In an unprecedented move, Mexican officials have sued Smith & Wesson, Beretta, Century Arms, Colt, Glock, Ruger, Barrett and Boston-based gun wholesaler Interstate Arms for negligence in an attempt to halt the ‘iron river’ of guns that flow from the United States every year and end up in the hands of criminals and cartels.
U.S. firearm industry leaders rejected Mexico’s accusations that U.S. gun companies are knowingly contributing to illegal gun trafficking and fueling violence in the country. The Firearm Industry Trade Association (NSSF) said Mexico itself is responsible for the corruption at its border.
The lawsuit was filed in the U.S. District Court of Massachusetts, since the companies being sued each do significant business there.
Mexico “brings this action to put an end to the massive damage that the Defendants cause by actively facilitating the unlawful trafficking of their guns to drug cartels and other criminals in Mexico,” the lawsuit, filed on August 4, said.
“For decades the Government and its citizens have been victimized by a deadly flood of military-style and other particularly lethal guns that flows from the U.S. across the border, into criminal hands in Mexico,” the lawsuit reads. ”This flood is not a natural phenomenon or an inevitable consequence of the gun business or of U.S. gun laws. It is the foreseeable result of the Defendants’ deliberate actions and business practices.”
NSSF — the U.S. Firearm Industry Trade Association — immediately rejected the accusations, saying that all guns sold within the U.S. are sold in accordance with the law.
“The Mexican government is responsible for the rampant crime and corruption within their own borders,” said Lawrence Keane, NSSF Senior Vice President and General Counsel.
“Mexico’s criminal activity is a direct result of the illicit drug trade, human trafficking and organized crime cartels that plague Mexico’s citizens,” he said. “It is these cartels that criminally misuse firearms illegally imported into Mexico or stolen from the Mexican military and law enforcement.”
He called on Mexico to bring the cartels to justice and enforce its law, noting that authorities are receiving “considerable aid from U.S. taxpayers.”
More than 16,000 people have been murdered in Mexico this year. Gun violence also has led to attacks of increasing frequency against politicians, police, and the Mexican military — further corroding public security and trust.

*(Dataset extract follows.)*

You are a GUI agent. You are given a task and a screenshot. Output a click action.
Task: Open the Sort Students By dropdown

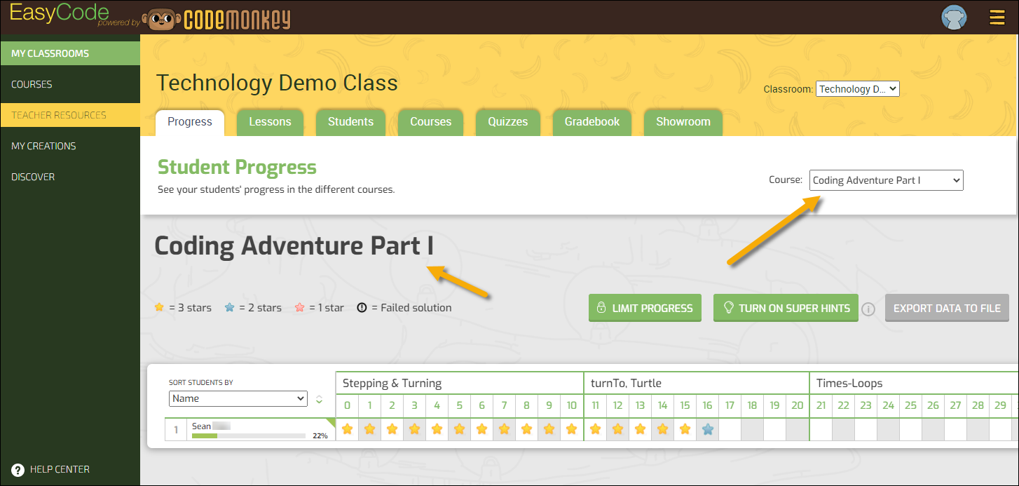(238, 398)
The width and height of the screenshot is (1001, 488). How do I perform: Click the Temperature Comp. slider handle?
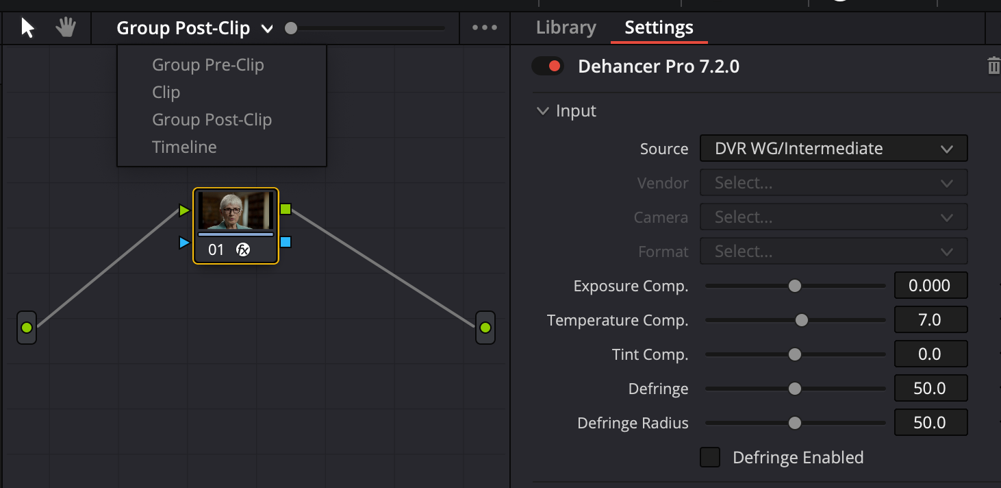tap(801, 320)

The U.S. gunmakers are facing up to US$10 billion in damages, Mexican officials told reporters on Wednesday, according to Reuters. Some legal experts have labeled the suit as a legal long shot but a splashy political gesture.
Around 3.6 million guns were manufactured in the U.S. in 2019. Mexico, by contrast, has one gun store and issues fewer than 50 gun permits annually, according to the statement.
The Mexican government is arguing that the gun manufacturers, motivated by profit, design, market and sell guns in ways they know will make them end up in the criminal market — neglecting to implement additional safety or monitoring measures even when they’re aware of the frequency of illegal arms trafficking across the border.
Mexico also says that the gun companies have each been put on substantial legal notice of the damage done by negligent arms sales and marketing: the flow of weapons from the U.S. to Mexico — and the correlation between U.S. gun sales and homicides recorded in Mexico in the past two decades — is well-documented in government reports, academic research and the press.
When assault weapons were banned in the U.S. between 1999 and 2004, homicides in Mexico declined. But murders soared beginning in 2004 — the same time that U.S. gun manufacturers ratcheted up production and sales of their military-grade weapons.
The suit also claimed that manufacturers’ aesthetic choices have made some weapons particularly coveted by cartels.
A special edition .38 Colt pistol, engraved with an image of Mexican revolutionary Emiliano Zapata and one of his attributed quotes: “It is better to die standing than to live on your knees,” is seen by Mexican cartel bosses as a status symbol, the suit said.